Even if your webapp doesn't need offline functionality (it's based around a service, so it needs to be online to be useful - a bit more on this later), you might still benefit from having a service worker. Just as you'd benefit from a properly set-up AppCache manifest, or even properly set up caching headers, you could use service workers to enhance your application's performance, user experience. Caching assets, precaching predictable pages/paths, offlining data and providing local "autocomplete" results and cached older feed entries until networked API requests complete are all improving the real and percieved performance of your application, both being incredibly important from your prospective user's viewpoint. Through smart caching, moving computation to the client side, prediction and other methods it is not only your user's experience you are improving on -- but you are saving network bandwith, server load and on the long run improving user experience (due to improved responsiveness of the less burdened server ecosystem) by spending less.

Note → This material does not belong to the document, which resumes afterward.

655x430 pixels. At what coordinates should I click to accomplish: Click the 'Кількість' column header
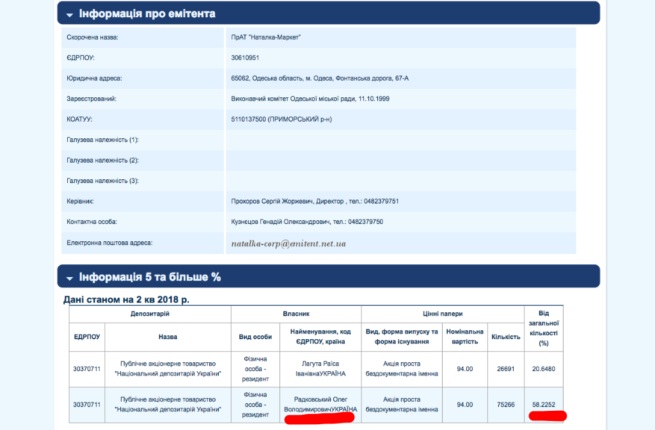503,336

What does offline mean? Operator's network being down due to hailstorm? Hiking at Mount Etna? Flying above the Antarctica in a wingsuit? Well offline could be caused by anything. Large metallic structures, overloaded networks, underground, bad reception... What's even worse is being "barely online". Crappy internet - as said by Matthew Inman of The Oatmeal - is way-way-way worse than no internet. You are seemingly online, but your phone can not send. Your e-mail ends up unsent, your tweet garbled, your photo half-uploaded. Apps mostly handle these situations, but webapps just tend to beachball endlessly in a never-ending throbber you can not even cancel, unless realoading the page, which then, of course will get rid of all the formdata you painstakingly just typed. ARGH. Yes, it's frustrating - that's exactly why you should make your (web)apps offline first? Writing a tweet? Save it! Save it often. Send it when there is (good) connection. Posting an image? Save it. Did it fail to upload? Try it again later a few times, maybe it was just an intermittent interruption in the network.
The Background Sync API lets you do all those above which are implemented in (better) proprietary apps: it provides you with the primitives to easily store data until it could be delivered, also serves as an inbox for your incoming data. Data inbox/outboxes are synchronized on select intervals automatically, request from the user or to a server-sent event (generally, a Push message). All the primitives are created to make sure no data loss could occur.

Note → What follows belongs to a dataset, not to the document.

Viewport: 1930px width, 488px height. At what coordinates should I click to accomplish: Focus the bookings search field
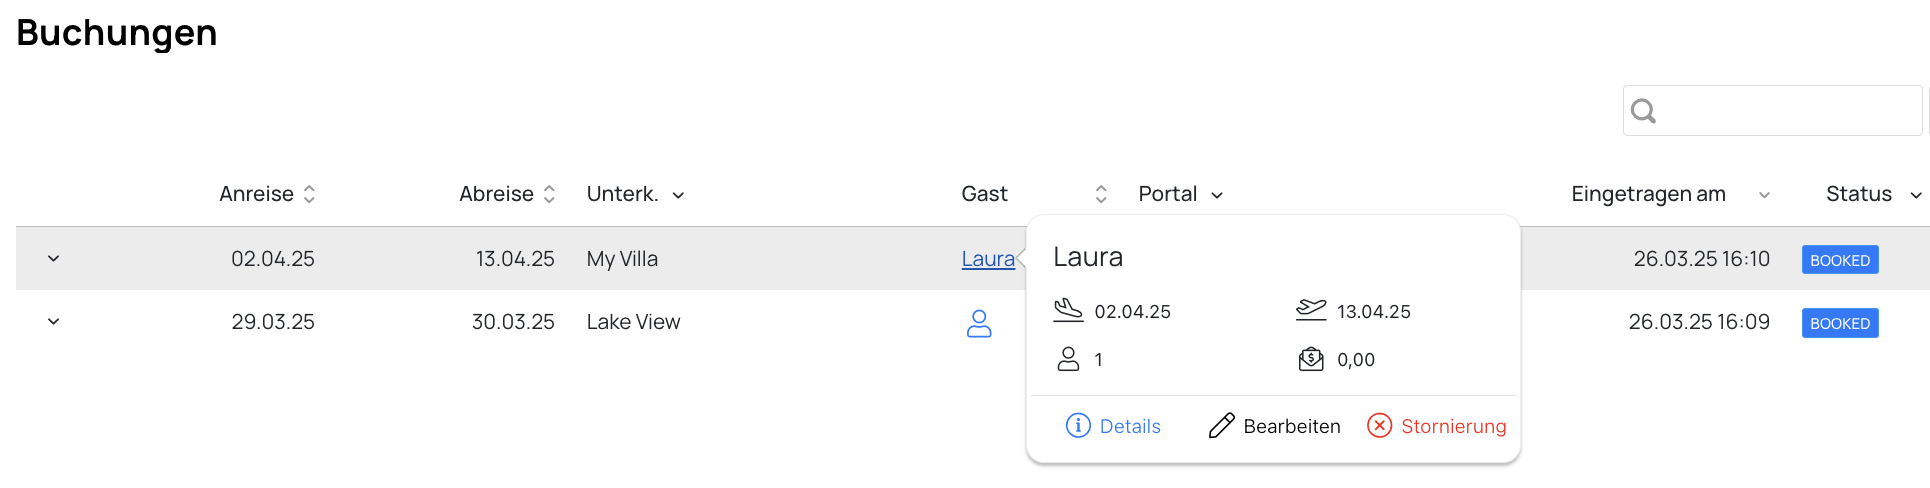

Network information transfer is hard. You could keep a connection open, and poll a server, but that's going to have adverse effects on your battery life and dataplan. Push Notifications help you receive timely events from your server, "pings", that new information is at your service. You could then respond by showing pop-up notifications, or starting a new data sync, keeping your webapp (and its user) up to date.
Whether it is polyfilling future web platform features (see the workshop on creating your on service worker!), emulating remote APIs, optimizing application load, rendering and localization like Firefox OS does or Geofencing (which is a new experimental spec, based on service workers) -- service workers are just laying the groundwork. They are scriptable proxies, a "bedrock API", exposing the "magic" behind your daily browsing (network fetches, caching...). A primitive you could use to "roll your own" solution. Of course, "with great power comes great responsibility" - spec authors and browser implementors try very make sure nothing could go wrong, and the API could not be abused, but you should take care and use these powerful tools responsibly.

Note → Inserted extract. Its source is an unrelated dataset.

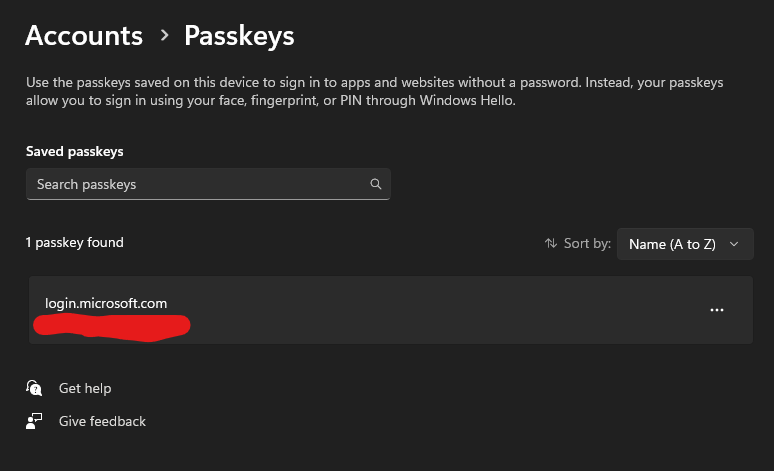Click the Passkeys page title
The width and height of the screenshot is (774, 471).
coord(239,36)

Service workers are a new and experimental technology. But it's already shipping in some browsers (Chrome has some of the API since early 2015 shipping in stable). That also means the feature is unavailable for a lot of the users who are going to use your webapp or website. You should provide fallbacks for these users -- even so, you should build for these users, and provide SW-based functionalities to users who could take it, so nobody is left behind or staring to a white blank window. Make sure you do feature detection, and not browser sniffing to decide who to provide the enhanced experience with, so new browsers joining in the future could automagically have the new experience from day one of their release! Service workers are also unstable. That means, even if you use them, be prepared that sometime they could break, or change in ways you haven't accepted. Breaking could not really be circumvented, young volatile APIs tend to be a bit on the brittle side of the spectrum. Be prepared. Also, follow the specification, as it could change in ways that require you to modify the application. These breaking changes are rare, but certainly not non-existent.